▶ [Written task A]:
What three topics does the gettext tutorial say it covers?
** Start of Page excerpt **
PHP localization programming

PHP internationalization with gettext tutorial

Helmut Development

CEO and founder of Lingohub. Envisioning a multilingual digital world. Email me if you have questions about how Lingohub can help you take your products global.

GNU gettext is a package that offers to programmers, translators and even users a well integrated set of tools that provide a framework within which other free packages may produce multi-lingual messages. These tools include a set of conventions about how programs should be written to support message catalogs, a directory and file naming organization for the message catalogs themselves, a runtime library supporting the retrieval of translated messages, and a few stand-alone programs to manipulate in various ways the sets of translatable strings, or already translated strings. [1] PHP localization with gettextIn this tutorial we want to document how PHP internationalization with gettext works. It covers setup, use and best practice.
** End of Page excerpt **
** Start of Given records **
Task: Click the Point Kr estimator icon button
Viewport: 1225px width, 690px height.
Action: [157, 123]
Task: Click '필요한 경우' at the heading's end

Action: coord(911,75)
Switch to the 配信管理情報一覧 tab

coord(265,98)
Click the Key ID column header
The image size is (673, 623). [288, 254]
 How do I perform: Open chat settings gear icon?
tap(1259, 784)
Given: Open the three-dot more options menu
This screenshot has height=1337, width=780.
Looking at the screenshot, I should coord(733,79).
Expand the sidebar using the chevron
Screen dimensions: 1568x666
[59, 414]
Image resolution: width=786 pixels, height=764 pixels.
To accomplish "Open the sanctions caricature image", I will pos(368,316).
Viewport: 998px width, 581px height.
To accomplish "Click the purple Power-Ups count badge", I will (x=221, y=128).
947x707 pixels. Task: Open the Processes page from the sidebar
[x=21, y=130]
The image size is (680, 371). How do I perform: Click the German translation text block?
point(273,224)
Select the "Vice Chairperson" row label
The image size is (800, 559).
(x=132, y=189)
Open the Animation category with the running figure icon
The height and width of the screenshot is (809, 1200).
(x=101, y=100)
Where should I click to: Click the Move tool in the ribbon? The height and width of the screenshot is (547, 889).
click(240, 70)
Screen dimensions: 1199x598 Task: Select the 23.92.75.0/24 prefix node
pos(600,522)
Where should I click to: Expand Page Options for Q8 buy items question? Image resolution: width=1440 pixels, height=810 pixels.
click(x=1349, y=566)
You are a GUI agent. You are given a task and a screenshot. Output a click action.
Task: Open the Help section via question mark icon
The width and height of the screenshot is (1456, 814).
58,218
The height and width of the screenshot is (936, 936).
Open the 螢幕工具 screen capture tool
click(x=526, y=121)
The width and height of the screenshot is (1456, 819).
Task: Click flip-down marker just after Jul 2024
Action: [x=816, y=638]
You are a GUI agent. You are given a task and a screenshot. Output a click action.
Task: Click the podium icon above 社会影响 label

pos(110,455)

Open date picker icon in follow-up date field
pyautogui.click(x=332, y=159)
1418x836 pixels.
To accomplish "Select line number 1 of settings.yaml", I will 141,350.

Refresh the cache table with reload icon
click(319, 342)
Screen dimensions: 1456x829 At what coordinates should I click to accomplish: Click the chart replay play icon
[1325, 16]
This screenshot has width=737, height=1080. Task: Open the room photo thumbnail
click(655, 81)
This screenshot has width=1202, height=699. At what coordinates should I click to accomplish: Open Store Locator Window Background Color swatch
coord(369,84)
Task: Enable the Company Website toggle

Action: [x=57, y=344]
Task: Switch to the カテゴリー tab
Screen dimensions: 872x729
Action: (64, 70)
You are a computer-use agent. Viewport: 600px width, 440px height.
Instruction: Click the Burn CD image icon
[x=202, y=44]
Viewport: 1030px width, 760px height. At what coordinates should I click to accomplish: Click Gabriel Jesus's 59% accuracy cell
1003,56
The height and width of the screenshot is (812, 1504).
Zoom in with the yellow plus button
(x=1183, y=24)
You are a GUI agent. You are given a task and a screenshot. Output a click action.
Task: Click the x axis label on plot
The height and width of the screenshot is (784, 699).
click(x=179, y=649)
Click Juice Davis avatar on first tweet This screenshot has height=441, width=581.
** End of Given records **
▶ [Written task B]:
Rewrite the rows between the line holding "Task: Click '필요한 경우' at the heading's end" and the line holding "pyautogui.click(x=332, y=159)", inclusive, changing "date picker" to "calendar" and leaving everything else as it is.

▶ [Written reply A]:
Setup, use and best practice.

▶ [Written reply B]:
Task: Click '필요한 경우' at the heading's end

Action: coord(911,75)
Switch to the 配信管理情報一覧 tab

coord(265,98)
Click the Key ID column header
The image size is (673, 623). [288, 254]
 How do I perform: Open chat settings gear icon?
tap(1259, 784)
Given: Open the three-dot more options menu
This screenshot has height=1337, width=780.
Looking at the screenshot, I should coord(733,79).
Expand the sidebar using the chevron
Screen dimensions: 1568x666
[59, 414]
Image resolution: width=786 pixels, height=764 pixels.
To accomplish "Open the sanctions caricature image", I will pos(368,316).
Viewport: 998px width, 581px height.
To accomplish "Click the purple Power-Ups count badge", I will (x=221, y=128).
947x707 pixels. Task: Open the Processes page from the sidebar
[x=21, y=130]
The image size is (680, 371). How do I perform: Click the German translation text block?
point(273,224)
Select the "Vice Chairperson" row label
The image size is (800, 559).
(x=132, y=189)
Open the Animation category with the running figure icon
The height and width of the screenshot is (809, 1200).
(x=101, y=100)
Where should I click to: Click the Move tool in the ribbon? The height and width of the screenshot is (547, 889).
click(240, 70)
Screen dimensions: 1199x598 Task: Select the 23.92.75.0/24 prefix node
pos(600,522)
Where should I click to: Expand Page Options for Q8 buy items question? Image resolution: width=1440 pixels, height=810 pixels.
click(x=1349, y=566)
You are a GUI agent. You are given a task and a screenshot. Output a click action.
Task: Open the Help section via question mark icon
The width and height of the screenshot is (1456, 814).
58,218
The height and width of the screenshot is (936, 936).
Open the 螢幕工具 screen capture tool
click(x=526, y=121)
The width and height of the screenshot is (1456, 819).
Task: Click flip-down marker just after Jul 2024
Action: [x=816, y=638]
You are a GUI agent. You are given a task and a screenshot. Output a click action.
Task: Click the podium icon above 社会影响 label

pos(110,455)

Open calendar icon in follow-up date field
pyautogui.click(x=332, y=159)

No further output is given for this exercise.